Monday 14 December 2015

Reconceptualizing group selection in terms of complex systems theory

Group selection can roughly be defined as a form of natural selection by which the fitness (probable reproductive success) of the group is maintained or enhanced, even at the cost of reduced fitness of individuals in that group.

It is generally considered, within current or recent evolutionary biology, that group selection is an error, a misunderstanding, the explanation or last-resort or so rare in nature as to be insignificant.

By contrast, I regard group selection as necessary for any other kind of selection - in other words, without group selection there can be no build-up of complex adaptations: group selection is necessary in order to maintain complex entities - indeed group selection is necessary to the sustainability of life itself.

So, group selection - far from being insignificant or a last resort, is ubiquitous, found everywhere.

However, in arguing this I am engaging in a re-conceptualization of group selection - in particular I am using definitions derived from a particular theory of complex systems: that associated with Niklaus Luhmann.

[See Appendix and associated references in:]

In considering group selection it is worth having a definition of what constitutes a group of the type capable of acting as a selection pressure on the individuals composing the group; since the minimal requirement of group selection is the presence of a suitable group that is stable (in those key respects which enforce selection) over a sufficient number of generations.

(Most of the ways of conceptualizing groups selection are, I believe inadequate)

This question can be reduced to the definition of a biological entity.

A biological entity is a (relatively) concentrated and sustained network of communications and interactions. Thus a single cell, a multicellular organism, an organ (such as the heart, or a gland) within a multicellular organism, and the social group in social organisms may all be considered to be entities.

For example, in social animals (including humans) that which makes them social animals can be defined as a sufficient density of particular types of communications and interactions between individuals - sustained across sufficient numbers of generations - such that this acts upon the individuals to shape behaviour by mechanisms that are transmissible between generations (for example, by inducing genetic, or some types of epigenetic, change of individuals).

In other words, the group itself displays a system-autonomy from the individuals which compose the group - therefore the group itself is a selection pressure on the individual animals within the group.

What is meant by autonomy? That the group entity operates to sustain and expand and/or reproduce itself - this being a defining property of all complex systems.

If an emergent complex system (occurring by chance) were to lack the ability to sustain and reproduce itself, it will soon simply cease to be - and would not be observable (or only momentarily so).

This is because a system is defined in contrast to its environment, and the basic property of a system is to separate itself from the environment in a context where chance/ entropic change will tend to assimilate the system into the environment (e.g. this happens after death).

Therefore any complex system which is sustained, must have the ability to sustain itself - to re-make and re-produce itself in the context of its environment - and for social groups individual organisms are a part of its environment. Therefore, social groups are buffered against the individuals which constitute it - but this is not a paradox, because what makes the social group definable as a complex system is the interaction of inter-individual communications, therefore not the actual physical individual organisms.

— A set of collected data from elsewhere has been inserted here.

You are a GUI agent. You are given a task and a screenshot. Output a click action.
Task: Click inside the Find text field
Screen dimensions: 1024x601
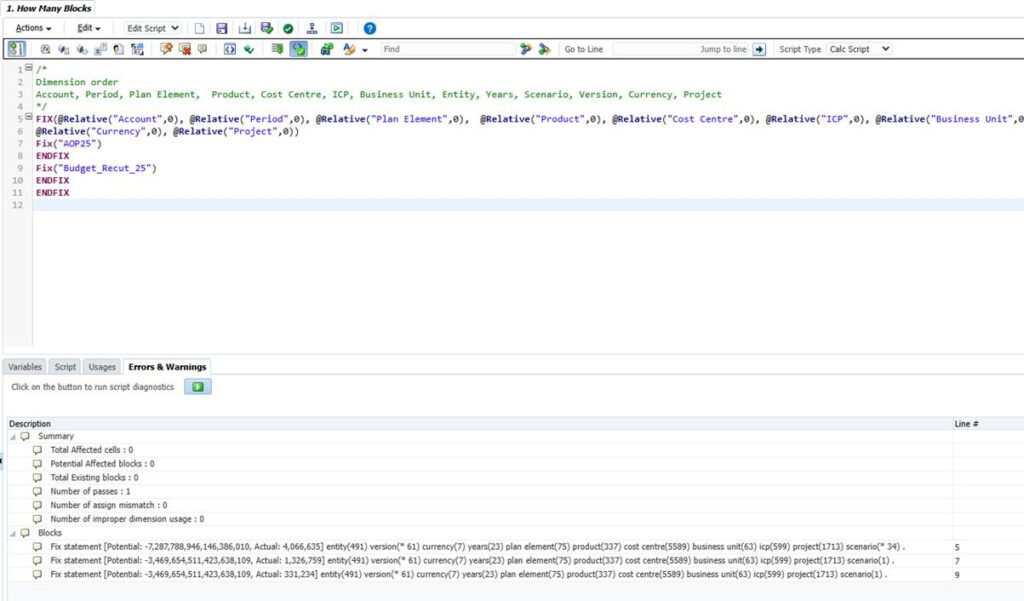[447, 49]
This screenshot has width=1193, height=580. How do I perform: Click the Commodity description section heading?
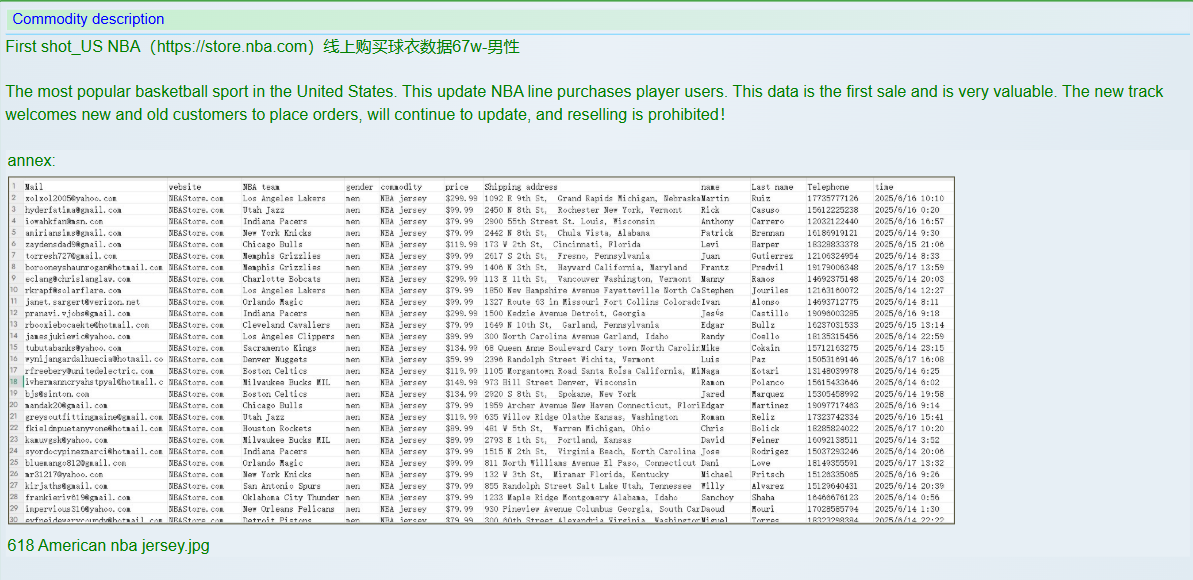[88, 19]
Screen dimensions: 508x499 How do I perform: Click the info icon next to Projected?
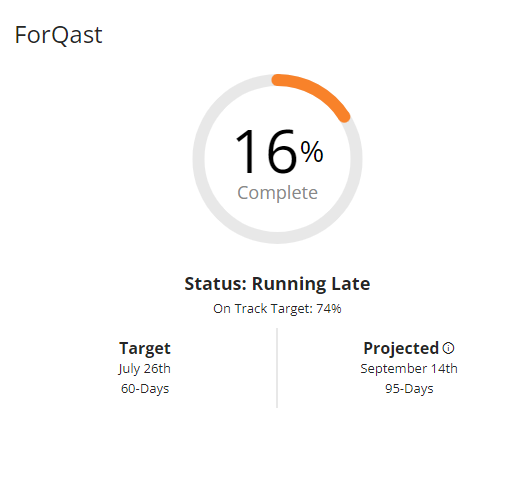pyautogui.click(x=448, y=348)
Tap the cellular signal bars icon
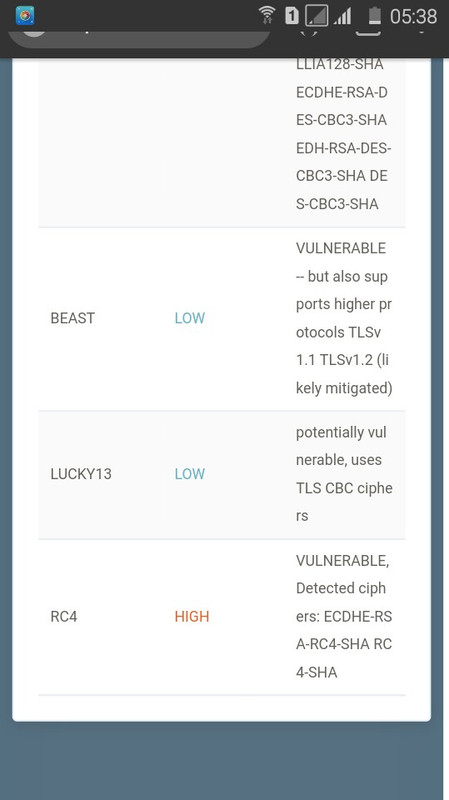Image resolution: width=449 pixels, height=800 pixels. click(343, 16)
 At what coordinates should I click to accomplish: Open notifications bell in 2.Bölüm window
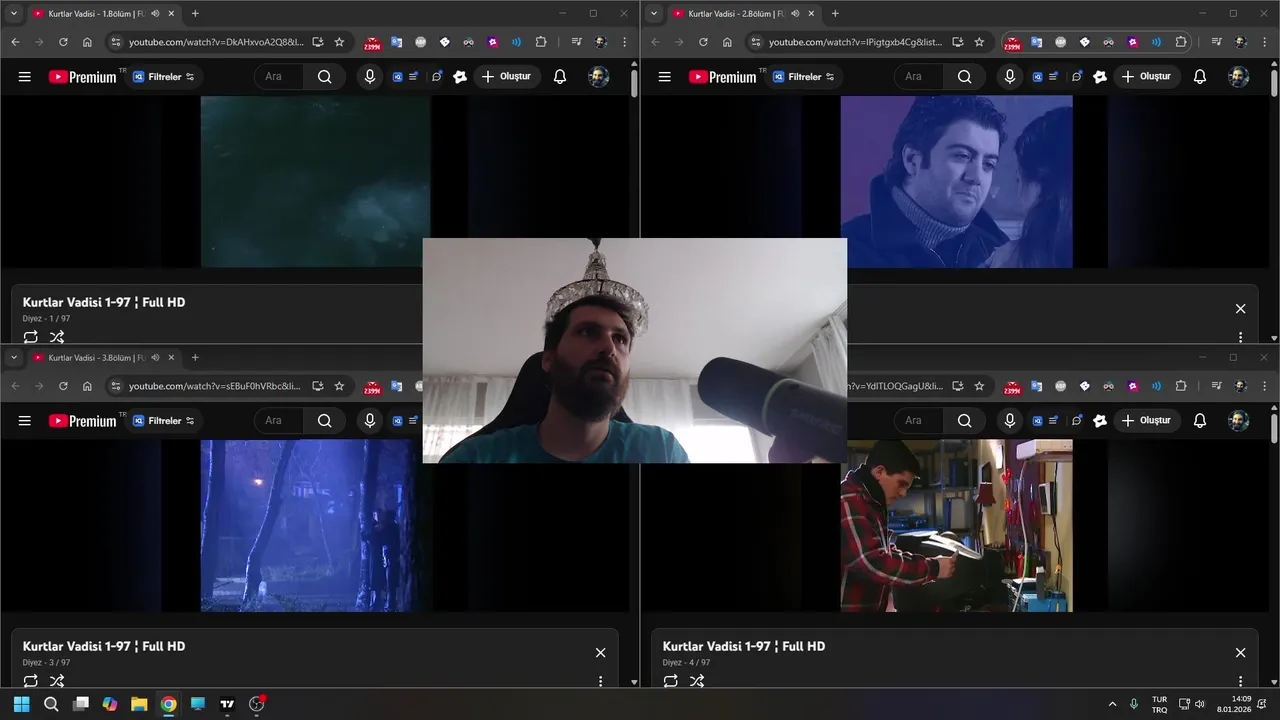click(x=1200, y=77)
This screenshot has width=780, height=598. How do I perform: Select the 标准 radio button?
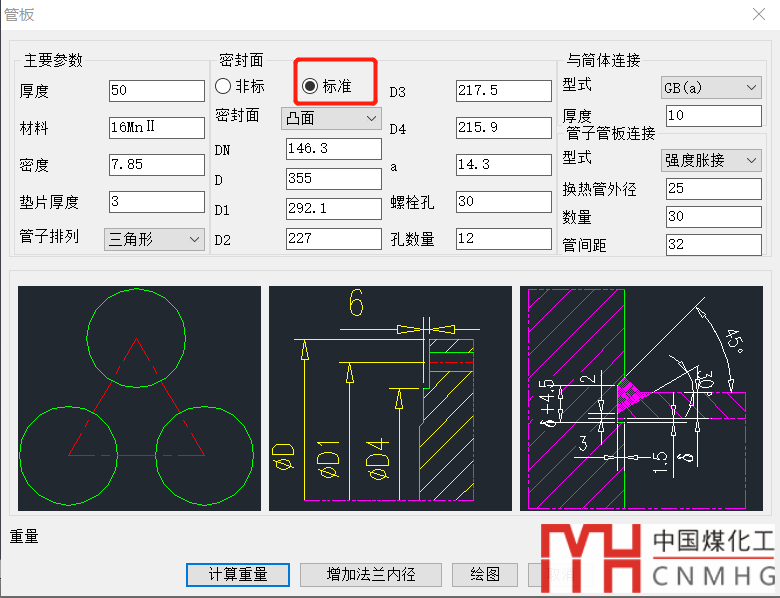coord(310,87)
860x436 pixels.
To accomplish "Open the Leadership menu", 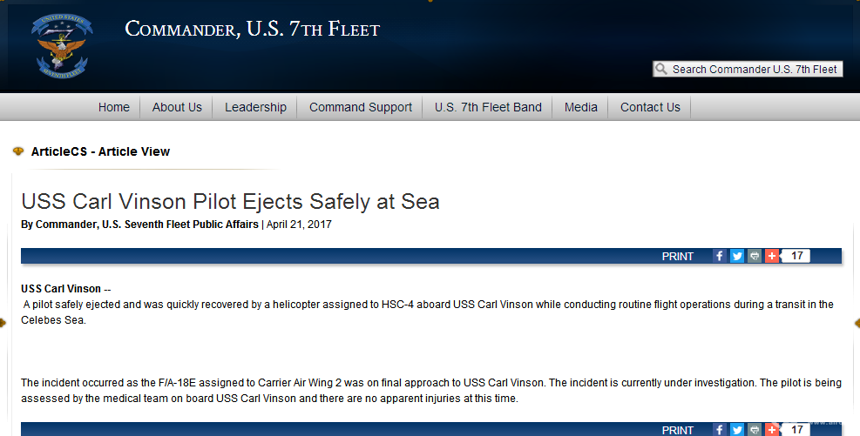I will pos(256,107).
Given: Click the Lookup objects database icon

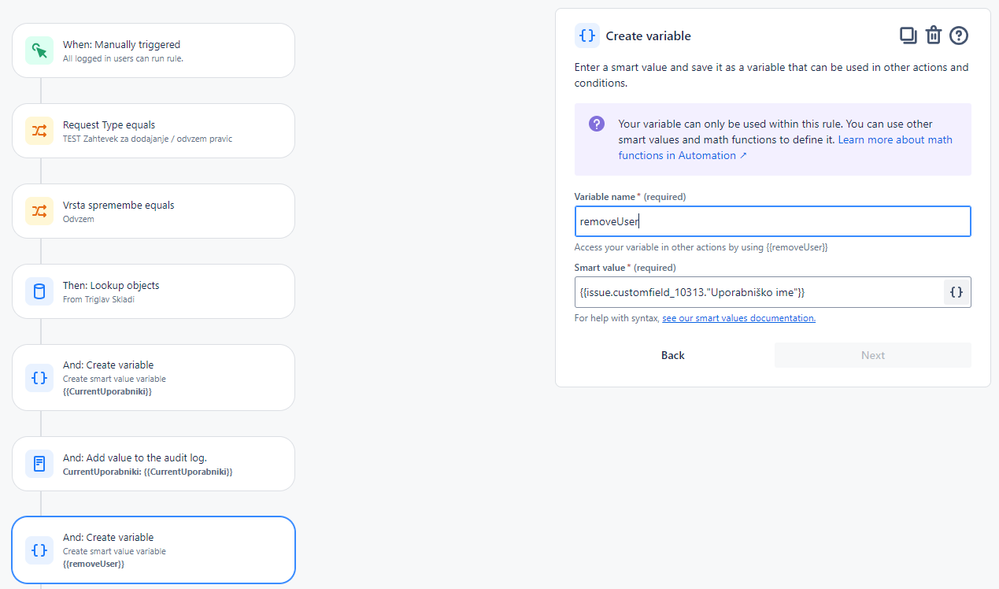Looking at the screenshot, I should coord(39,291).
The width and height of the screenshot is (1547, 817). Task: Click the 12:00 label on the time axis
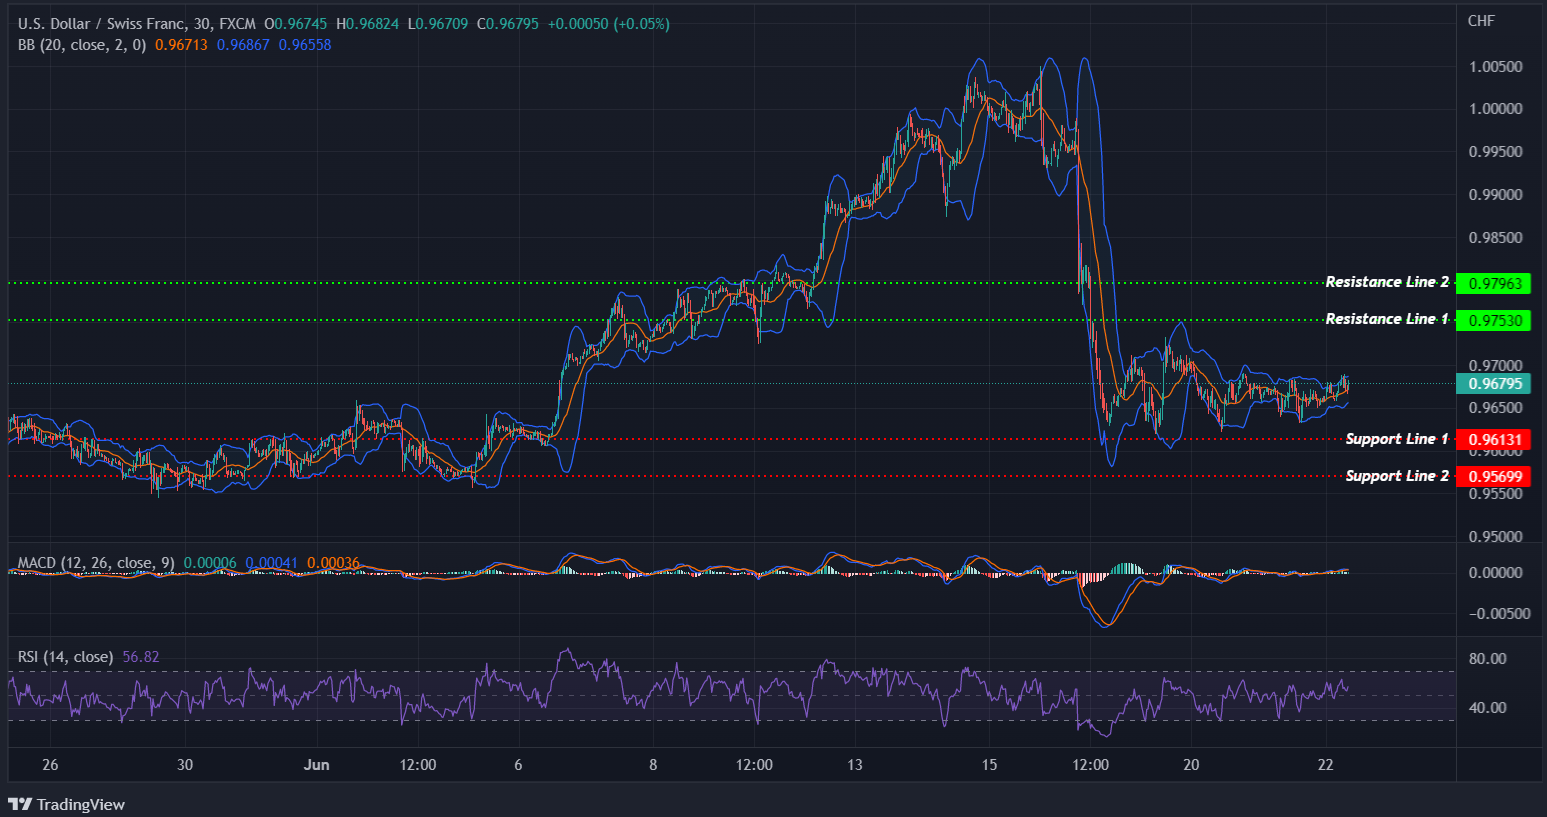click(418, 764)
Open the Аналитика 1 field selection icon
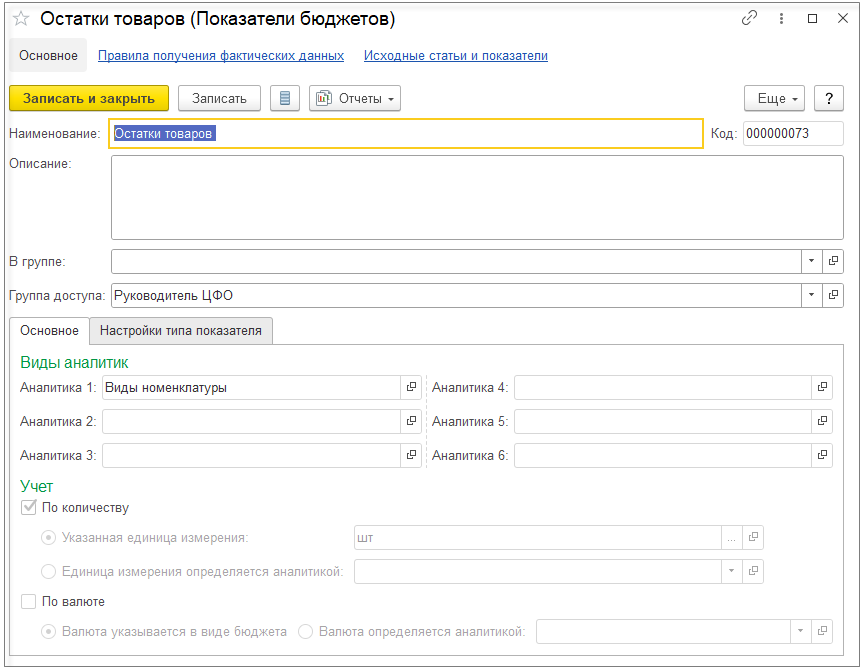This screenshot has height=667, width=860. tap(411, 388)
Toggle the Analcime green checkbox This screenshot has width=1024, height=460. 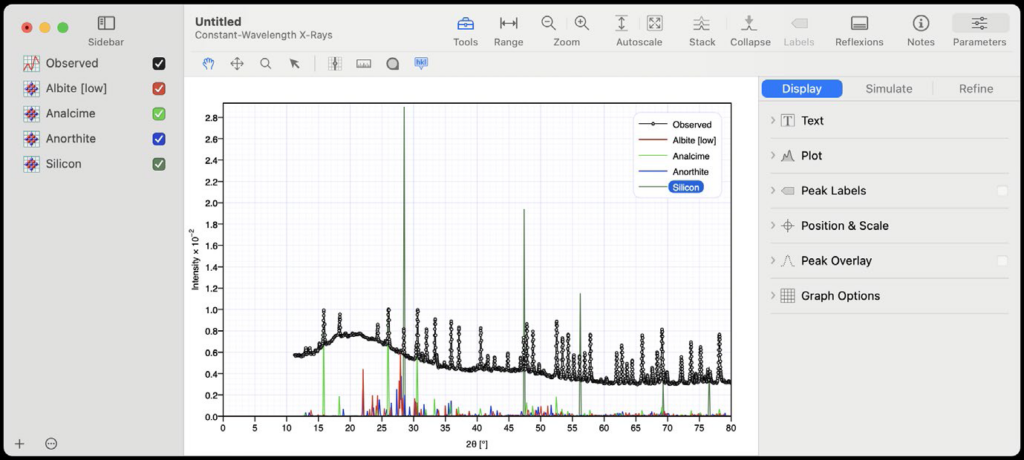click(x=159, y=114)
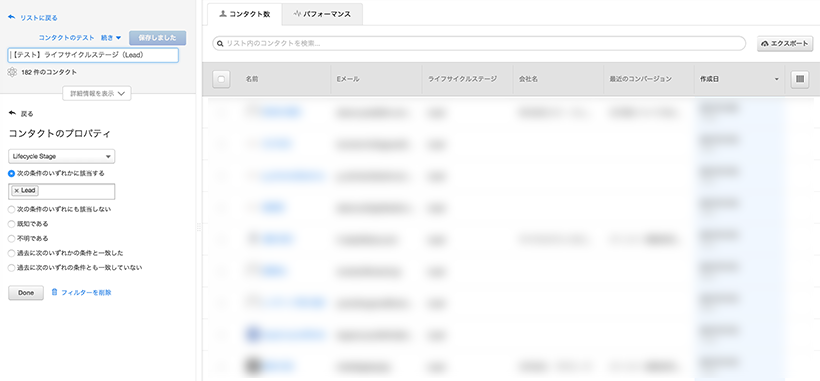The height and width of the screenshot is (381, 820).
Task: Click the back arrow beside リストに戻る
Action: 12,17
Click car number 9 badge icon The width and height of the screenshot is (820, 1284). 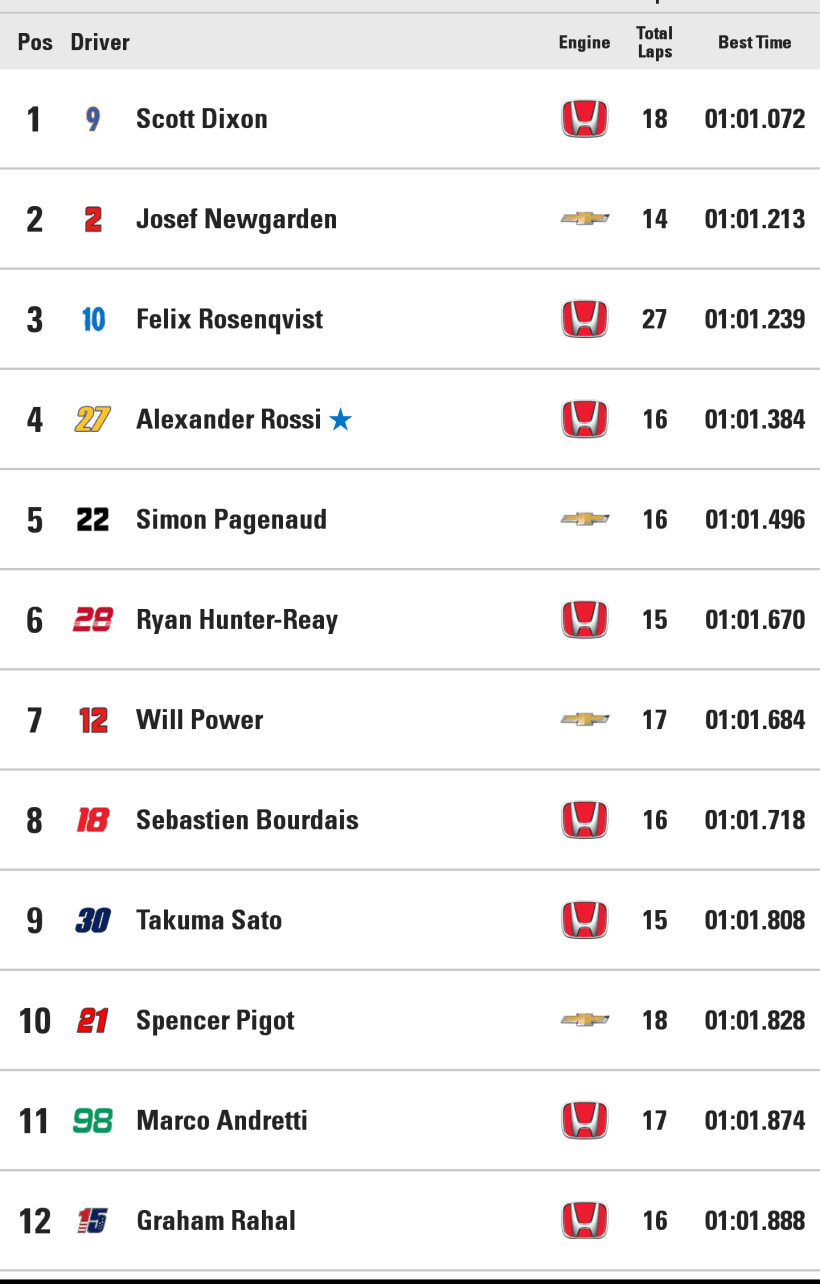click(93, 119)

This may clarify the current confusion about what is 'doing the selecting' versus what 'gets selected' - the so-called levels of selection problem (with levels such as genes, organisms or groups). Instead, of physical things, the problem is reconceptualized in terms of communications; instead of physical things, the problem is reconceptualised in terms of abstract systems; instead of hereditary information conceptualized in terms of physical things, the problem is reconceptualised in terms of systems having the intrinsic property of self-sustaining and reproduction.

Instead of looking at things such as gene frequencies in populations, the focus moves to things like the density, frequency and complexity of communications and interactions.

This, of course, represents a 'paradigm shift' in discussing selection in biology - and it is notoriously difficult to argue in favour of a paradigm shift - especially when the current paradigm is yielding security, status and funding.

Nonetheless, if the new complex-systems paradigm can be grasped, I think its explanatory superiority - especially in terms of clarity, and in terms of explaining some of the key problems of biology such as 1. the origins of biological life and 2. the major transitions in evolution (e.g. evolution of the cell, the eukaryotic cell, multicellular organisms, sexual reproduction, social organisms) is very clear.